Dans ce schéma, toute considération d'ordre financière, diplomatique, relationnelle ne peuvent pas contredire cette démarche. Notre devoir est de savoir faire preuve de détermination et de fermeté, dans les projets que nous entamons, comme dans les décisions que nous considérons devoir prendre, pour le bien des habitants de notre terre.
Sans ne jamais se soucier du quand dira-t-on international. Il n'a jamais eu le pouvoir de rendre la vie à un homme tué, suite à une attaque meurtrière.

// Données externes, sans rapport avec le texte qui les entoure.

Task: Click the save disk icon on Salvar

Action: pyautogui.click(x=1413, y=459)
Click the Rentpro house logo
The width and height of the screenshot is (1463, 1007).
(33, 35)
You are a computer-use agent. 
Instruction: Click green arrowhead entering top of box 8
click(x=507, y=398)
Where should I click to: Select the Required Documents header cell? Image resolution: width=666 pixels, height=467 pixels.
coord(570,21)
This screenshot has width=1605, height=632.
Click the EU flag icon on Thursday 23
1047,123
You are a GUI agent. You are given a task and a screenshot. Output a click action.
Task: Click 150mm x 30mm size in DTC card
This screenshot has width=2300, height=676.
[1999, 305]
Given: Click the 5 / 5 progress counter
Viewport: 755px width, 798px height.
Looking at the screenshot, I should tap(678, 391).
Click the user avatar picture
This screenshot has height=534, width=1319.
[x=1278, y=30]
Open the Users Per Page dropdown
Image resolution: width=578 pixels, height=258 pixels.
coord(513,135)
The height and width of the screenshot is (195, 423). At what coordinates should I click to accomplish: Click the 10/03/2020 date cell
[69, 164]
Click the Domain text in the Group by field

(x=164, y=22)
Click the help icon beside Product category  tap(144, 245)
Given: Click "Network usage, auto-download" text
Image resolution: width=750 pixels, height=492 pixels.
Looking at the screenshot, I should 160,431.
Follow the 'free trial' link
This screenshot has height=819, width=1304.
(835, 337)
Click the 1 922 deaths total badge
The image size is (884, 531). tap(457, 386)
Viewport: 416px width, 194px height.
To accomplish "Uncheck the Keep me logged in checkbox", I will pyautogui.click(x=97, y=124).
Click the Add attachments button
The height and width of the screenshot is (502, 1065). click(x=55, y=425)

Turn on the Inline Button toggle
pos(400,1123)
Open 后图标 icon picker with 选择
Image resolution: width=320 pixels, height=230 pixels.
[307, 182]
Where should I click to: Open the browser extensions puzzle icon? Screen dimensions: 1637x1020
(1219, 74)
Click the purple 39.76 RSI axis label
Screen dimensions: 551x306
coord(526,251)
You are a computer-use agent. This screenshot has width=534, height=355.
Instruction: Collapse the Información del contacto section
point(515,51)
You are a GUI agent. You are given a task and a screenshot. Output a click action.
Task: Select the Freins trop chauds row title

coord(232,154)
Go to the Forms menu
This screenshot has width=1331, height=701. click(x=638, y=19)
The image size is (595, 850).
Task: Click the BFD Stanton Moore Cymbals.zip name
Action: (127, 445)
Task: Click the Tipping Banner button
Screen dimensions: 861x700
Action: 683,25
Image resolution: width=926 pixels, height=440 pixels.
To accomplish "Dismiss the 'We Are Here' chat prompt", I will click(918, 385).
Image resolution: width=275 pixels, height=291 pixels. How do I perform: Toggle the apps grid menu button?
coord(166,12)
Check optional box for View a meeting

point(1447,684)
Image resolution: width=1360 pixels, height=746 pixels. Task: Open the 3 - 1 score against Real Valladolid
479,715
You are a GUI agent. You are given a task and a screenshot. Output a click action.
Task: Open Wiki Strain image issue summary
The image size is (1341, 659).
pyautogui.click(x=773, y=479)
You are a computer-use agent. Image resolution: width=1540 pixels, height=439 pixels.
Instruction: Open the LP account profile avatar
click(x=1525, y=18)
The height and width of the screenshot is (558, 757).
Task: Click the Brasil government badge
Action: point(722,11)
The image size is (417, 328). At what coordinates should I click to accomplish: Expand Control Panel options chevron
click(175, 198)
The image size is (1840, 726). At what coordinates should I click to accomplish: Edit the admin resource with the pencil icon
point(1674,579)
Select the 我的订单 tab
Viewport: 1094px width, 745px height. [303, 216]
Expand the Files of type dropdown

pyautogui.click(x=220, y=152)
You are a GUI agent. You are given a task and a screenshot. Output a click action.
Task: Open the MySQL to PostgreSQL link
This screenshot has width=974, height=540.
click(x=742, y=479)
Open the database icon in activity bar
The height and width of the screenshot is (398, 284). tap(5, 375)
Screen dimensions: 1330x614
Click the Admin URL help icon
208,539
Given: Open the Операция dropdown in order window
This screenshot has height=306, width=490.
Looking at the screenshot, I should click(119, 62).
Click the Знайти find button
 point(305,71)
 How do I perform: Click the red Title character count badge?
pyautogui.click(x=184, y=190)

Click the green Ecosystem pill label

Il ne peut donc pas peser dans la balance, quand à la décision à prendre pour la sécurité des habitants de notre pays.
Les Etats-Unis ont toujours privilégié cette attitude. Se soucier de leur devenir sans ne jamais tendre l'oreille aux nations. Et ceci même face à la France ou l'Angleterre qui furent en leur temps de très grandes puissances. En ces temps lointains, les Etats-unis n'étaient pourtant qu'une puissance naissante. Pour autant c'est précisément ce choix qui leur a permis de devenir une importante puissance économique. Ils demeurent aujourd'hui encore, fidèles à ce principe.
Sachons nous inspirer de cette vérité pour le bien de nos habitants. C'est dans cet état d'esprit que nous devons chercher à accomplir les commandements de la Thora, à commencer par celui qui nous enjoint de ne pas être tenu responsables, à travers nos décisions, de la perte d'un seul enfant d'Israël.

Que D.ieu fasse que nos prières et nos démarches soient entendues. Que notre terre demeure pleinement entre nos mains et que nous ayons le mérite de vivre dès aujourd'hui les temps messianiques avec la révélation de notre juste Machia'h.

Issu d'un Discours du Rabbi de Loubavitch -Chlémout Haarets - Y.Y Goutnick.
En chaque génération vit un homme qui attend avec impatience de pouvoir libérer son peuple de l’exil.